Electronic Effects on the Stability of Isomeric Alkyl Transition Metal Compounds

Abstract

Density functional calculations on a variety of alkyl−transition metal complexes R−M are reported. Specifically, the following compounds have been studied: zirconocene complexes [Cp2Zr(H)R], [Cp2Zr(Cl)R], [Cp2ZrR]+, and [Cp*2Zr(Cl)R]; iron compounds [CpFe(CO)2R] and [CpFe(CO) {P(CH3)3}]; dimethylamino−dithiocyanato−palladium complexes [{(CH3)2NCS2}Pd{P(CH3)3}R]; and cationic diimino palladium complexes [{NN}Pd(L)R]+ (with {NN} = HNCH−CHNH or N,N‘-(o,o‘-bis-diisopropylphenyl)diiminoacenaphthalene, and L = nothing, Cl-, (CH3)2O, (CH3)2S, C2H4, or CH3CN).
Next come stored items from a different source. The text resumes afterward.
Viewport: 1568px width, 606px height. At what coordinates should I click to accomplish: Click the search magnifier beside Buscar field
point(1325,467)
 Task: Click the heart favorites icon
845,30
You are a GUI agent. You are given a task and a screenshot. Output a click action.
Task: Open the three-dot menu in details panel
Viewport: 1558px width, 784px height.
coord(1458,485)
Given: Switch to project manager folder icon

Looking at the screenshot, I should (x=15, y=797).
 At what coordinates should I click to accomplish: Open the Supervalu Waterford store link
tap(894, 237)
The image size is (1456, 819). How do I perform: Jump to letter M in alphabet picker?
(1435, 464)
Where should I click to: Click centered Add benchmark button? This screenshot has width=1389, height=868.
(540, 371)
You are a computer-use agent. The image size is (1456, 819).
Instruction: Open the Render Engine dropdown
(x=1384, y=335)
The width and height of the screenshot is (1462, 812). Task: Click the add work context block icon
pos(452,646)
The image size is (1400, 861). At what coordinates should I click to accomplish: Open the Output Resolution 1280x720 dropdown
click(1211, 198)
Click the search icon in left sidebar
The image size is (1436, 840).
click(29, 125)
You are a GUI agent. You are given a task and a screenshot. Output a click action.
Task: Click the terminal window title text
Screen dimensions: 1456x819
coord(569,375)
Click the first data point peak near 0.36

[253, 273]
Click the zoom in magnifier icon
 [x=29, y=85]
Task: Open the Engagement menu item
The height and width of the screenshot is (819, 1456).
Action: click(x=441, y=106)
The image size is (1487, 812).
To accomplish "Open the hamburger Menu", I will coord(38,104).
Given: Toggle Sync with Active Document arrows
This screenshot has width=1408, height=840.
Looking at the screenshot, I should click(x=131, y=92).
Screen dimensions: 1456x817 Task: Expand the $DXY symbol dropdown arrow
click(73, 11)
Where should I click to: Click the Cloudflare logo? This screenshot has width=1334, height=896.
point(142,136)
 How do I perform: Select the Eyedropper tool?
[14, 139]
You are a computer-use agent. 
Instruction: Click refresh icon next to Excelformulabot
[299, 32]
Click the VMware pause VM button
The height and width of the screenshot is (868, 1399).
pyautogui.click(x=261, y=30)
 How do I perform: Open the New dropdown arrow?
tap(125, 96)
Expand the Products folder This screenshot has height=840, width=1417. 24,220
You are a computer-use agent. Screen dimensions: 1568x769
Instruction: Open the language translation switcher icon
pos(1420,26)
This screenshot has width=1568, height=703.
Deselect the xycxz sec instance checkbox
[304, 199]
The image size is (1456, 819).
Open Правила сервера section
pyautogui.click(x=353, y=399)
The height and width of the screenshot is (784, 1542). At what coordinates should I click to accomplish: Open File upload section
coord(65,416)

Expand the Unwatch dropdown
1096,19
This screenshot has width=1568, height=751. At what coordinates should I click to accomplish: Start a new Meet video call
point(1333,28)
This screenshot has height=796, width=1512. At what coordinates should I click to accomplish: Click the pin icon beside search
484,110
The R groups considered are methyl, n-propyl, isobutyl, isopropyl, and tert-butyl, thus covering the whole range from primary groups to tertiary ones. It is shown that primary alkyl complexes are usually more stable than secondary and tertiary ones and that this is an electronic effect, due to the partial carbanionic character of the alkyl group. Steric effects, which are usually invoked in the literature whenever this issue is considered, are shown to play only a minor role in many cases. Notable exceptions occur in the case of extremely bulky compounds or for systems in which the metal−carbon bond is less polar.